Penolakan lainnya juga disampaikan seorang guru sejarah di Banda Aceh, Widia Munira. Menurutnya, jika wacana Kemendikbud itu nantinya benar - benar terealisasi, maka hal itu akan melahirkan generasi bangsa yang amnesia.

"Sah lah penerus bangsa dibuat amnesia, dan yang membuat keputusan itupun akan menjadi catatan sejarah yang paling penting yang pernah ada di negeri ini," kata Widia.

Menurutnya, perubahan kurikulum mestinya harus melihat keseluruhan wilayah, apalagi yang menyangkut dengan sejarah. Karena menurut Widia sejarah merupakan sebuah identitas. Sehingga jika ingin memutuskan sesuatu, harus memang dilihat secara keseluruhan, jangan setengah-setengah. "Dan apa jadinya jika sebuah identitas sampai dihilangkan. Sudah tentu akan menjadi sebuah olok-olokan besar," katanya.

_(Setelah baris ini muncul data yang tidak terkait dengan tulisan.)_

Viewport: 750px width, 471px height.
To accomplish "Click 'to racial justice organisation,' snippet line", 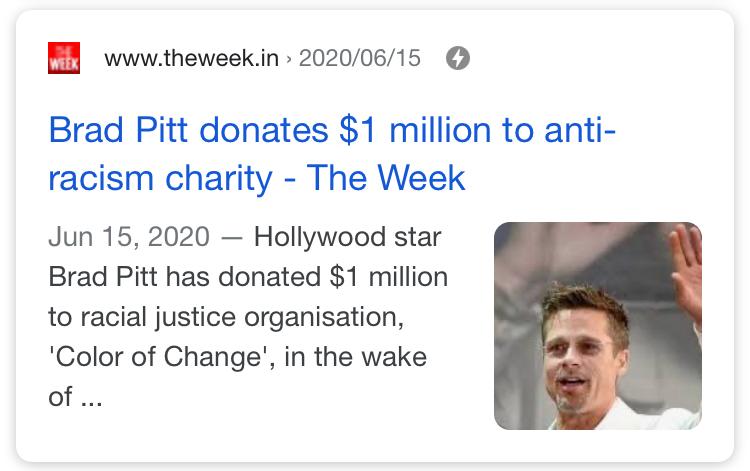I will pyautogui.click(x=226, y=318).
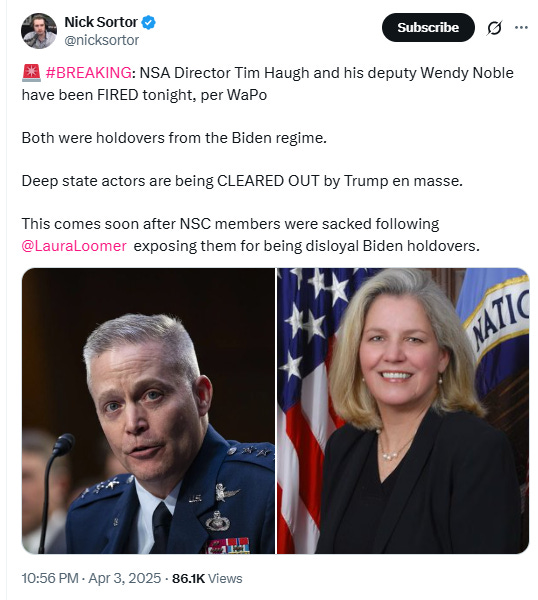
Task: Click the 'Deep state actors' sentence
Action: point(242,181)
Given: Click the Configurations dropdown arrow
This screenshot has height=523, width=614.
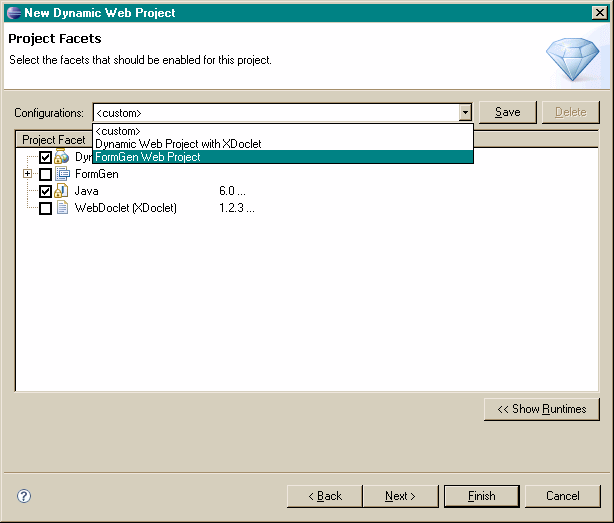Looking at the screenshot, I should pos(465,113).
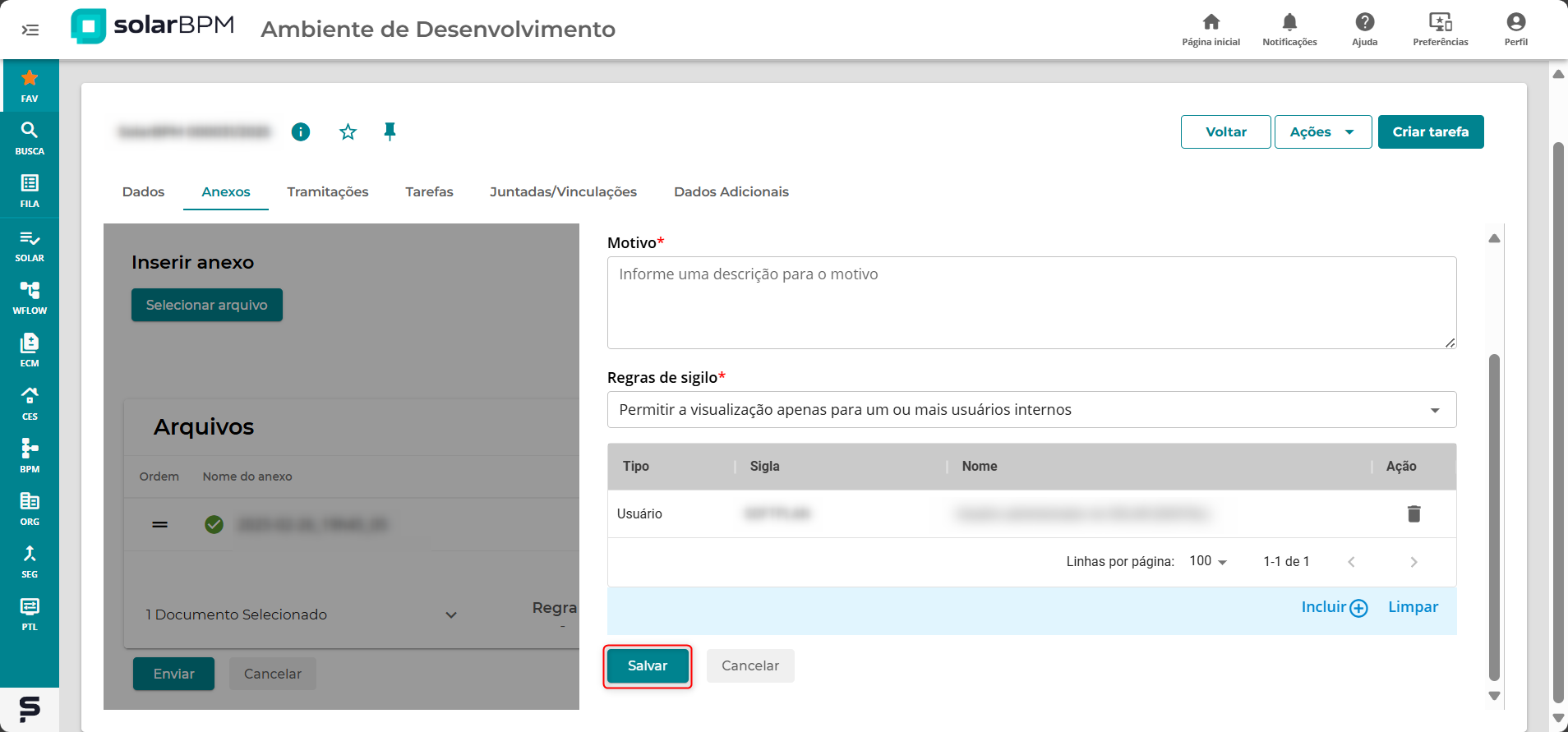Switch to the Tramitações tab

(327, 191)
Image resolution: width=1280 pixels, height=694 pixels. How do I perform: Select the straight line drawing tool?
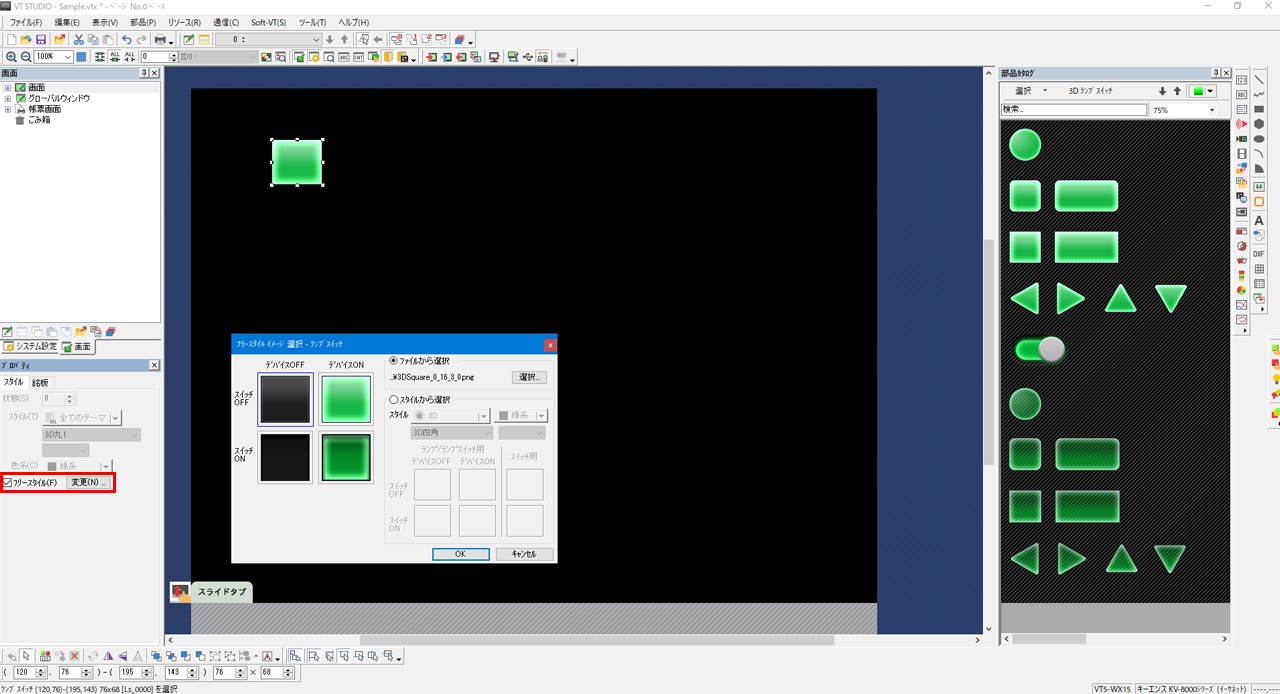tap(1259, 79)
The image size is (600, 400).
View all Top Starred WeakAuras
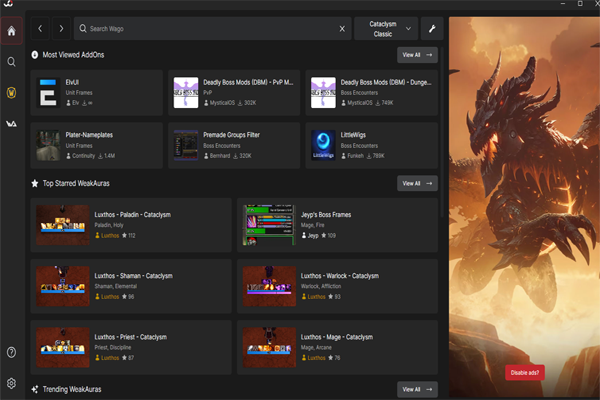tap(416, 184)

Terkait dengan guru sejarah di Aceh tidak penting, Widia menyebut itu adalah hal yang konyol dan buta literasi. Sebab, untuk saat ini literasi sangat harus diutamakan dalam proses pembelajaran, karena sejarah menjadi tonggak utama dalam meningkatkan literasi.

Selain itu, kata dia, Indonesia merupakan salah satu negara terendah literasi. Jadi, jika mata pelajaran sejarah benar-benar akan dihilangkan, maka sudah pasti literasi penerus bangsa nantinya lupa. "Sebenarnya yang harus diingat sebagai guru atau pendidik adalah, sudah sejauh mana mengupgrade diri untuk stop menjadikan mata pelajaran sejarah hanya sebatas ajang penghafalan angka lampau?" ujarnya.

Untuk itu, kata Widia, mulailah untuk memahami sejarah sebagai rasional dan faktual yang harus kita transfer ke siswa agar pencapaian dari suatu ilmu bukan hanya sekedar nilai tapi berbagai proses untuk mencapai tujuan pembelajaran.

Hal senada juga disampaikan guru sejarah di salah satu SMU Negeri di Kabupaten Aceh Tamiang, Gusmawan Amir. Menurutnya, penghapusan mata pelajaran sejarah dari kurikulum wajib merupakan bentuk pendangkalan terhadap regenerasi penerus bangsa, dan dapat membahayakan mereka akibat tidak mengetahui sejarah dan latarbelakang bangsa.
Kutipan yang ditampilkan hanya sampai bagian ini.